-- Page excerpt follows --

At the close of the prosecution’s case-in-chief on May 28, 2009, defendant’s counsel informed the trial court that defendant would “rest without putting on a defense” and that defendant was “requesting that [defense counsel] inform the court that [defendant] would like to enter a plea of not guilty based on insanity.” Following the trial court’s colloquy with counsel about other matters, defense counsel asked the court to hear “the motion, ” apparently referring to defendant’s motion to change his plea to not guilty by reason of insanity. When the trial court agreed to hear the motion, defense counsel informed the trial court that defendant’s motion was untimely and had no factual basis. The trial court then asked defendant if he wanted to make a motion on his own behalf and defendant responded affirmatively. As defendant began to explain his motion, he was interrupted by the prosecutor who raised a concern that there “might [be an] overlap between the Marsden motion and this motion.” In response, the trial court asked defendant whether his motion had anything to do with his attorney, and defendant responded affirmatively, prompting the court to hold another Marsden hearing.

“When a defendant seeks substitution of appointed counsel pursuant to People v. Marsden [(1970)] 2 Cal.3d 118, ‘the trial court must permit the defendant to explain the basis of his contention and to relate specific instances of inadequate performance. A defendant is entitled to relief if the record clearly shows that the appointed counsel is not providing adequate representation or that defendant and counsel have become embroiled in such an irreconcilable conflict that ineffective representation is likely to result.’ (People v. Smith (2003) 30 Cal.4th 581, 604 [134 Cal.Rptr.2d 1, 68 P.3d 302]; see also People v. Hart (1999) 20 Cal.4th 546, 603 [85 Cal.Rptr.2d 132, 976 P.2d 683].)” (People v. Taylor (2010) 48 Cal.4th 574, 599.) In this case, the trial court had held two prior Marsden hearings on October 9, 2008, and May 26, 2009.

During the Marsden hearing on May 28, 2009, defendant complained that information and documents about his mental condition “had never been brought to the attention of any court.” Defendant concluded by stating, “I just want to know-I just want to inform the court about those documents and those facts. That I really need the court[’s] help. I do not have any single relative living here in America. I’m all by myself. I was in an orphanage that was called Boys Town. In that location, they did give me medication. And I met with therapists every week when I was 18, I became homeless, and I had no relatives. [¶] I asked my attorney to help me get the files from the mental institutions and the hospitals. [¶] I was on the street, I got shot. Those things and those facts and so many things that happened that made my mental condition. I just want to inform the court about that.”

-- Page excerpt concluded --

- **Exercise goal**
According to the court passage, on which two dates had the trial court held earlier Marsden hearings? Rely on the court passage alone.

-- Data extract follows --

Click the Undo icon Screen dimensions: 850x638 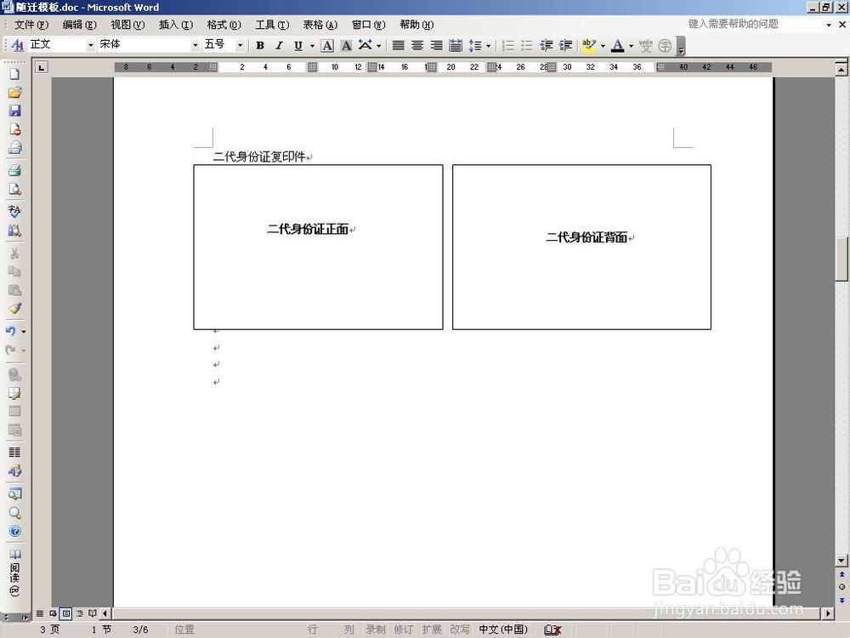tap(14, 331)
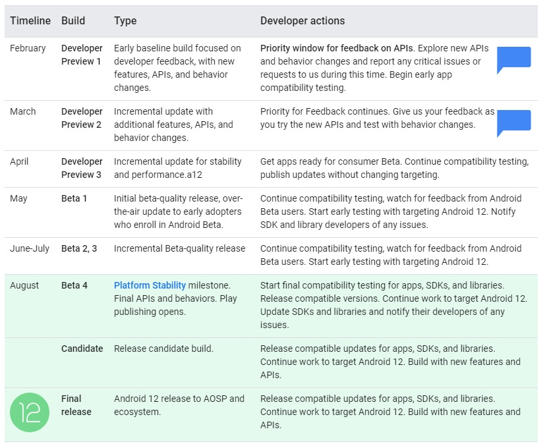This screenshot has width=545, height=448.
Task: Click the Beta 1 build label
Action: point(74,198)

-- Data extract concluded --

- **Exercise response**
October 9, 2008, and May 26, 2009.